[Try it]
Whenever a line in the entries below includes the string "Privacy", count that line. Report the total alone.

[Material to process]
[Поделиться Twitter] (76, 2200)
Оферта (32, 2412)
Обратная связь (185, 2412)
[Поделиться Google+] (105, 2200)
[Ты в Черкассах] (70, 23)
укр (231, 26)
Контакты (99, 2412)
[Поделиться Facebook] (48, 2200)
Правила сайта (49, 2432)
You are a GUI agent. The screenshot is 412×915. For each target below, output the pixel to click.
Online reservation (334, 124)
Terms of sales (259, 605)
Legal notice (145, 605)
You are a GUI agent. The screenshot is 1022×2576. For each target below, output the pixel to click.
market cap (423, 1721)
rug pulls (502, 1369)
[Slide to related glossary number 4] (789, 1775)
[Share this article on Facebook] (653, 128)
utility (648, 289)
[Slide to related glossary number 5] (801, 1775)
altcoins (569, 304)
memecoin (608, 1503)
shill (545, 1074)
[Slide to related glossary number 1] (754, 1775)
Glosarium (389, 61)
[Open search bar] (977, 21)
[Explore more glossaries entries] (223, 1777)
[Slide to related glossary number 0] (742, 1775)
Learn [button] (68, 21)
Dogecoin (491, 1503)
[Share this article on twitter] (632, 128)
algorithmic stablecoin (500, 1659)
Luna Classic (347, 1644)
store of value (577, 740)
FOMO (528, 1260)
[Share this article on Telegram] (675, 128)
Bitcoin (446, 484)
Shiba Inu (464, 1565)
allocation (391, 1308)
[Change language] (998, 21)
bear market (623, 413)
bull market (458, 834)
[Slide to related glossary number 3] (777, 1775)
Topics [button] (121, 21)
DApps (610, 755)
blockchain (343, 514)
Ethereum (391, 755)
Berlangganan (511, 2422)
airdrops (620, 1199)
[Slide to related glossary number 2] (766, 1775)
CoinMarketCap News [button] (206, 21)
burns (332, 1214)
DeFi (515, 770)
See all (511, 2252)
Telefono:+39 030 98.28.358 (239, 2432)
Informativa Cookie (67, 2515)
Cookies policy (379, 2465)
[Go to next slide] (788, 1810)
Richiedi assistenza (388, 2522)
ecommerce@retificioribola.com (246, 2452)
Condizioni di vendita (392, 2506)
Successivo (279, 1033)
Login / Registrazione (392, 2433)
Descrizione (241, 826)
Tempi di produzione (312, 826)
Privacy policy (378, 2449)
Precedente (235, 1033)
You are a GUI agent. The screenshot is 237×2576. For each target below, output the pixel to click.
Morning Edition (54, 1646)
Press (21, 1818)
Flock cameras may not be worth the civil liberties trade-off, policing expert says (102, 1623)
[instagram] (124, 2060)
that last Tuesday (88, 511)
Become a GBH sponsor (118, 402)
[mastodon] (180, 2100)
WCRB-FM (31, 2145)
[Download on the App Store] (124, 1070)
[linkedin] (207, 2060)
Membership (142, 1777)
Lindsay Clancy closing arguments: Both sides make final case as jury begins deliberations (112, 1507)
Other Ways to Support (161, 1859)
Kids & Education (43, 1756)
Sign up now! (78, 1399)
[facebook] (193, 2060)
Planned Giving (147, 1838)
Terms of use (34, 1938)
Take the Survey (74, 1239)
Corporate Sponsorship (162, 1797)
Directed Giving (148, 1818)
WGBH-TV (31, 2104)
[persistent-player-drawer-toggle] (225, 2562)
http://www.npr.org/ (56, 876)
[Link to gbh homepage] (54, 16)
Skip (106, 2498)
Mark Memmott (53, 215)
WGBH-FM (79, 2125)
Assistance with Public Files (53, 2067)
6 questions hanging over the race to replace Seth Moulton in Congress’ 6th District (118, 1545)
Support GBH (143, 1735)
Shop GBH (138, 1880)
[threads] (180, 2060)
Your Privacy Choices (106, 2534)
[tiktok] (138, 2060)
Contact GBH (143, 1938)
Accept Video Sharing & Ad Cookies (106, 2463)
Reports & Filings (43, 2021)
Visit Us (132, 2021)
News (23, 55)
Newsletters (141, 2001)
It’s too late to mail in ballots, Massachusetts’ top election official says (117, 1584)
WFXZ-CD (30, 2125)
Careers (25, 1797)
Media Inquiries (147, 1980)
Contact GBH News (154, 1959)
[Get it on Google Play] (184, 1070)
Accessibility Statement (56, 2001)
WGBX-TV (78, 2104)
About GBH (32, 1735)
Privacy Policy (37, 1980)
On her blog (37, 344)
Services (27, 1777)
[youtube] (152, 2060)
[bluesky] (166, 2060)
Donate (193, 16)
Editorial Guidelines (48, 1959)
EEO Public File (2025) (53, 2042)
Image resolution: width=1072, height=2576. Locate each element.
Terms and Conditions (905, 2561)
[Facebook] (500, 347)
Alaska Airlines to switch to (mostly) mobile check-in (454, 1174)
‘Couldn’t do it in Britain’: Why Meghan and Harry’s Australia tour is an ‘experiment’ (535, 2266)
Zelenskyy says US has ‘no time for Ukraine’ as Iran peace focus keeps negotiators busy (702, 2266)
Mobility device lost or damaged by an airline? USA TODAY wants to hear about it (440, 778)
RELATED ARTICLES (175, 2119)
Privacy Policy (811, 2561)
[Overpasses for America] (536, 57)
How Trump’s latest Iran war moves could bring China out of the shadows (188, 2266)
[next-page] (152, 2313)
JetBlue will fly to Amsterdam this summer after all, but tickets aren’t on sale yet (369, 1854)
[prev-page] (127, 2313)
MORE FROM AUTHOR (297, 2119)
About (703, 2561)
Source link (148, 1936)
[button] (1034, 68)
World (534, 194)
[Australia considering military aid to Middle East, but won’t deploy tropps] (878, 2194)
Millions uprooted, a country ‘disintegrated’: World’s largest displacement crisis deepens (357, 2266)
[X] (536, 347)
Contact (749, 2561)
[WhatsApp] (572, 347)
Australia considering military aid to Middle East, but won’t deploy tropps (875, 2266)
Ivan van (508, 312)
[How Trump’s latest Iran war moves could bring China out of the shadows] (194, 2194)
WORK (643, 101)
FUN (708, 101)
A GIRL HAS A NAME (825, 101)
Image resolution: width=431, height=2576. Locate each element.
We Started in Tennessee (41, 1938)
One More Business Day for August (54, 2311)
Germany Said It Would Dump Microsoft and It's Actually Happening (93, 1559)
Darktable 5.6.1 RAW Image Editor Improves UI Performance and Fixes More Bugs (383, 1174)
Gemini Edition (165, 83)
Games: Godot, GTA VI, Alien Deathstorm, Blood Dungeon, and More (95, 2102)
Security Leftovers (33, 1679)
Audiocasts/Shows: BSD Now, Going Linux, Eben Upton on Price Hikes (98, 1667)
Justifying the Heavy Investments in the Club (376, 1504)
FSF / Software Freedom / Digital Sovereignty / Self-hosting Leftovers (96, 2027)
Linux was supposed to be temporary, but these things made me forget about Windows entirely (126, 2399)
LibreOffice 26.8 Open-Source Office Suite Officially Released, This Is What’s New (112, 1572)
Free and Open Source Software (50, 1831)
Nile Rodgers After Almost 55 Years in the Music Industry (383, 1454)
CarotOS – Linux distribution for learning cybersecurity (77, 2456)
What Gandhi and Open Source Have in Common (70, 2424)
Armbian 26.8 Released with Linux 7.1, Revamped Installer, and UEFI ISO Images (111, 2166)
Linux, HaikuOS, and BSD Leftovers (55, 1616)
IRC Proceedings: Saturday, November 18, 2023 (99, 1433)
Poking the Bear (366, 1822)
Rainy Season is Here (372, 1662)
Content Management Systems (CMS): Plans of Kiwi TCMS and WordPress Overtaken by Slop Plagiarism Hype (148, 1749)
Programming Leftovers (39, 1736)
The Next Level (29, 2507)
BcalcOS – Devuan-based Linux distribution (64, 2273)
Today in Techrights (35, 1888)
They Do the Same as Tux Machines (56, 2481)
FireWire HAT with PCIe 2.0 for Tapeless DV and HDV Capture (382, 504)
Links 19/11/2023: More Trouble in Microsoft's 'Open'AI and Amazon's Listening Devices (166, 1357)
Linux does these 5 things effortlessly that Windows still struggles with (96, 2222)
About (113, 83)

[Output of the task]
4